Supplied data below:

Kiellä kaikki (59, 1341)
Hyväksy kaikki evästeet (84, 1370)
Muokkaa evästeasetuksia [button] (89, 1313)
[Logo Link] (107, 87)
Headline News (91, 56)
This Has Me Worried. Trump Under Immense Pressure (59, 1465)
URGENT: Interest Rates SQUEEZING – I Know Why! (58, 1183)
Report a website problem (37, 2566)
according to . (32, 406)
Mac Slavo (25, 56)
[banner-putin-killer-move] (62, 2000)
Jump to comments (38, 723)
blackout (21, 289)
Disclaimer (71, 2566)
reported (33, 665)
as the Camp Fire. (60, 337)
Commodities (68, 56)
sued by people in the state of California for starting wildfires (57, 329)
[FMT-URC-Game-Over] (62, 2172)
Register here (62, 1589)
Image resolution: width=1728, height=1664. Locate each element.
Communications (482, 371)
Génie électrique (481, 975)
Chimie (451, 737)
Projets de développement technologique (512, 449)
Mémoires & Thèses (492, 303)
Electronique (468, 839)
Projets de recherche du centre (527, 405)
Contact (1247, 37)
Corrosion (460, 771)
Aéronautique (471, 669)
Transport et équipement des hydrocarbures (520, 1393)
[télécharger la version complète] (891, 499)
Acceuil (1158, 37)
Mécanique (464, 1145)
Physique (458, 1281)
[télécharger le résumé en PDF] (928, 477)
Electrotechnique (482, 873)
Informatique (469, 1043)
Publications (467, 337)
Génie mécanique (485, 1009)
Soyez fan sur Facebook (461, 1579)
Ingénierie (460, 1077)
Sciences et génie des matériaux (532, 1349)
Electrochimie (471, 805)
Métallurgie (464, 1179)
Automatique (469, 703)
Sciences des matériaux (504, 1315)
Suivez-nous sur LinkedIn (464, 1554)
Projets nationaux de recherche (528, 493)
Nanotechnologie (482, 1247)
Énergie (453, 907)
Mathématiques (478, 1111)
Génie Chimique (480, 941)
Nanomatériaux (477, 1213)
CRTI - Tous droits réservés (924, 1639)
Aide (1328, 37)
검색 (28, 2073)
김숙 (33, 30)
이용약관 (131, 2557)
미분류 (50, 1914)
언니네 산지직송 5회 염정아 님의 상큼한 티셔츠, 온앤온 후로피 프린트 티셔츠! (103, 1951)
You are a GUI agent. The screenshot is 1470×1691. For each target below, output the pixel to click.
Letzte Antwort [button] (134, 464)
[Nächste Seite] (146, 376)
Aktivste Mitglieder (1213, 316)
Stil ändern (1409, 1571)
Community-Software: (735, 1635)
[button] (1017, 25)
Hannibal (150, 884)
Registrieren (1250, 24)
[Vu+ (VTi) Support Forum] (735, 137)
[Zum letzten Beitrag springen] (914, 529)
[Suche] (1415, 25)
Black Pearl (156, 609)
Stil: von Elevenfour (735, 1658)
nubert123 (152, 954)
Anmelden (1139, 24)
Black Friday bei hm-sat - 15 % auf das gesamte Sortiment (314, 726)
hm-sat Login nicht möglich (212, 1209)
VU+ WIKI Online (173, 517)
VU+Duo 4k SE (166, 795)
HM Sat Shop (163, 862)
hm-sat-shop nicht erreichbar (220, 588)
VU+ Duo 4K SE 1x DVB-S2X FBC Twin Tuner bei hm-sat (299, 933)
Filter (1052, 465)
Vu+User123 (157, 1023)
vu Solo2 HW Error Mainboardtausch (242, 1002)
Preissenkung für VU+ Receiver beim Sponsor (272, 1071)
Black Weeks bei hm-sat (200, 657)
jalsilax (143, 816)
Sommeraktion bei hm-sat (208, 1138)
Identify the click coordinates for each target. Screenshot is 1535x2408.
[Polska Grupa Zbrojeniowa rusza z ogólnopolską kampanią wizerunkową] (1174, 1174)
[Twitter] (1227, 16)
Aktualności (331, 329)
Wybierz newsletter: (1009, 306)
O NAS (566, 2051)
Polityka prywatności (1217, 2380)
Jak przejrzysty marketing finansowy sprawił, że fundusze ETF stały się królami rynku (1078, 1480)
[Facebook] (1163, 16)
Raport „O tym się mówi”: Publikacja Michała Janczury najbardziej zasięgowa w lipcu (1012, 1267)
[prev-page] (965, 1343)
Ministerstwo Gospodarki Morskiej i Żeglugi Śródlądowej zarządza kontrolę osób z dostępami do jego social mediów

End of Supplied data.

§ Exercise:
Every line from the one containing "김숙 (33, 30)" to the end of the entries must be set down exactly, with none omitted and none added.

§ Problem solution:
김숙 (33, 30)
이용약관 (131, 2557)
미분류 (50, 1914)
언니네 산지직송 5회 염정아 님의 상큼한 티셔츠, 온앤온 후로피 프린트 티셔츠! (103, 1951)
You are a GUI agent. The screenshot is 1470×1691. For each target below, output the pixel to click.
Letzte Antwort [button] (134, 464)
[Nächste Seite] (146, 376)
Aktivste Mitglieder (1213, 316)
Stil ändern (1409, 1571)
Community-Software: (735, 1635)
[button] (1017, 25)
Hannibal (150, 884)
Registrieren (1250, 24)
[Vu+ (VTi) Support Forum] (735, 137)
[Zum letzten Beitrag springen] (914, 529)
[Suche] (1415, 25)
Black Pearl (156, 609)
Stil: von Elevenfour (735, 1658)
nubert123 (152, 954)
Anmelden (1139, 24)
Black Friday bei hm-sat - 15 % auf das gesamte Sortiment (314, 726)
hm-sat Login nicht möglich (212, 1209)
VU+ WIKI Online (173, 517)
VU+Duo 4k SE (166, 795)
HM Sat Shop (163, 862)
hm-sat-shop nicht erreichbar (220, 588)
VU+ Duo 4K SE 1x DVB-S2X FBC Twin Tuner bei hm-sat (299, 933)
Filter (1052, 465)
Vu+User123 (157, 1023)
vu Solo2 HW Error Mainboardtausch (242, 1002)
Preissenkung für VU+ Receiver beim Sponsor (272, 1071)
Black Weeks bei hm-sat (200, 657)
jalsilax (143, 816)
Sommeraktion bei hm-sat (208, 1138)
Identify the click coordinates for each target. Screenshot is 1535x2408.
[Polska Grupa Zbrojeniowa rusza z ogólnopolską kampanią wizerunkową] (1174, 1174)
[Twitter] (1227, 16)
Aktualności (331, 329)
Wybierz newsletter: (1009, 306)
O NAS (566, 2051)
Polityka prywatności (1217, 2380)
Jak przejrzysty marketing finansowy sprawił, że fundusze ETF stały się królami rynku (1078, 1480)
[Facebook] (1163, 16)
Raport „O tym się mówi”: Publikacja Michała Janczury najbardziej zasięgowa w lipcu (1012, 1267)
[prev-page] (965, 1343)
Ministerstwo Gospodarki Morskiej i Żeglugi Śródlądowej zarządza kontrolę osób z dostępami do jego social mediów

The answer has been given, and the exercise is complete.